Potential fd leak in xdp_program__is_attached
AdrianJab opened this issue · comments
Hello.
We have a watchdog class (using libxdp), which periodically calls xdp_program__is_attached in order to check if our XDP programs are still attached on sockets. The watchdog fires every second, and every second it creates two new files, which we can track with lsof
command.
Example:
data_engi 336030 root 8u a_inode 0,14 0 12569 [eventpoll]
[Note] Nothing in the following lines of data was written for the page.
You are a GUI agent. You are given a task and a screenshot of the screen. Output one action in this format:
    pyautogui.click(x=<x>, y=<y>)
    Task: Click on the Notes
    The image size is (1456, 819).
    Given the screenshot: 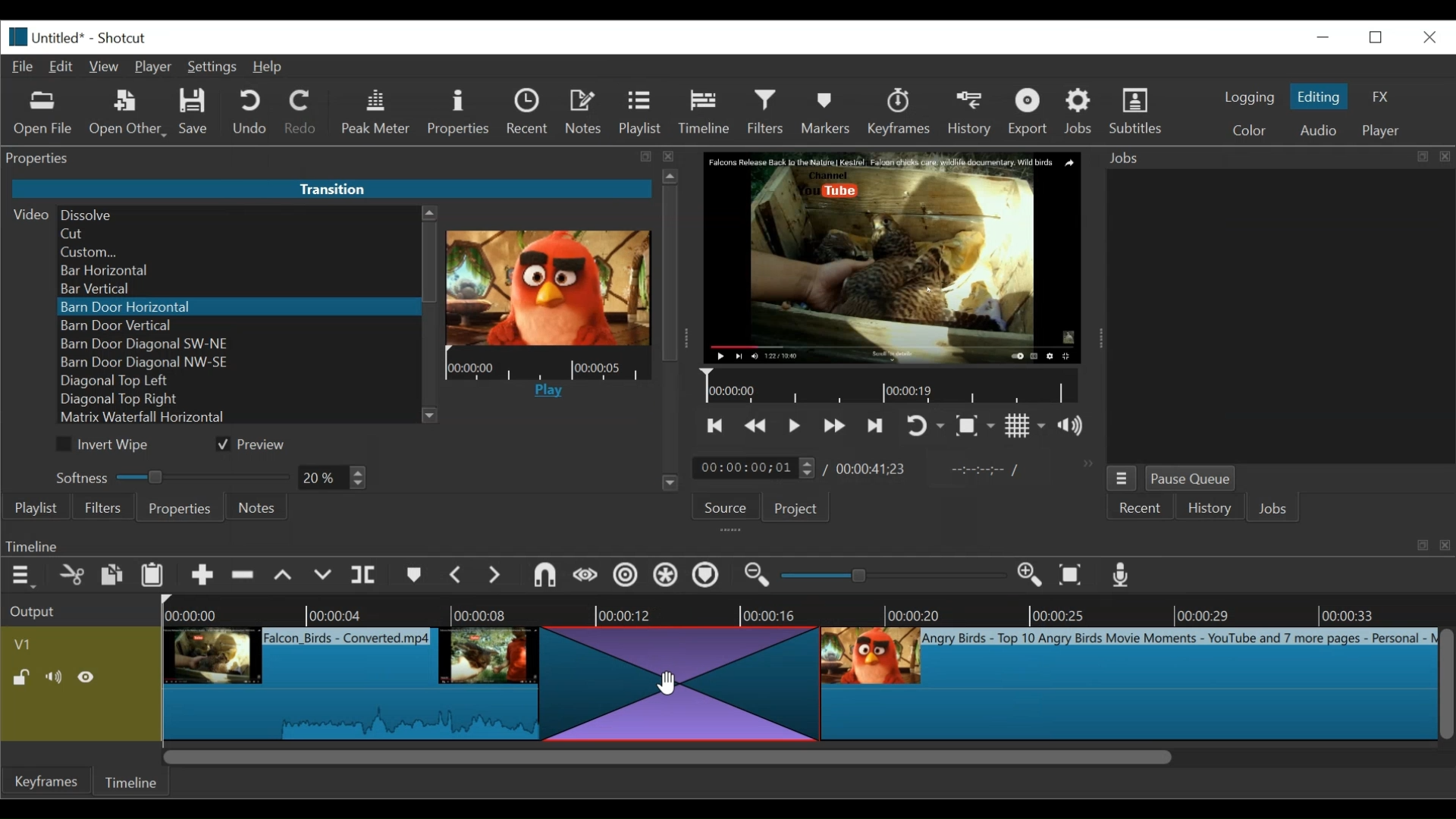 What is the action you would take?
    pyautogui.click(x=586, y=113)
data_engi 336030 root 9u sock 0,8 0t0 166896037 protocol: XDP
data_engi 336030 root 10u sock 0,8 0t0 166896052 protocol: XDP
data_engi 336030 root 11u a_inode 0,14 0 12569 [eventfd]
data_engi 336030 root 12r CHR 246,3 0t0 115 /dev/ptp3
data_engi 336030 root 13u a_inode 0,14 0 12569 [eventfd]
data_engi 336030 root 14u a_inode 0,14 0 12569 [eventfd]
data_engi 336030 root 15r a_inode 0,14 0 12569 btf
data_engi 336030 root 16u a_inode 0,14 0 12569 bpf-map
data_engi 336030 root 17u a_inode 0,14 0 12569 bpf-prog
data_engi 336030 root 18u a_inode 0,14 0 12569 bpf-prog
data_engi 336030 root 19u a_inode 0,14 0 12569 [eventfd]
data_engi 336030 root 20r a_inode 0,14 0 12569 btf
data_engi 336030 root 21u a_inode 0,14 0 12569 bpf-map
data_engi 336030 root 22u a_inode 0,14 0 12569 bpf-prog
data_engi 336030 root 23u a_inode 0,14 0 12569 bpf-prog
data_engi 336030 root 24u a_inode 0,14 0 12569 [eventfd]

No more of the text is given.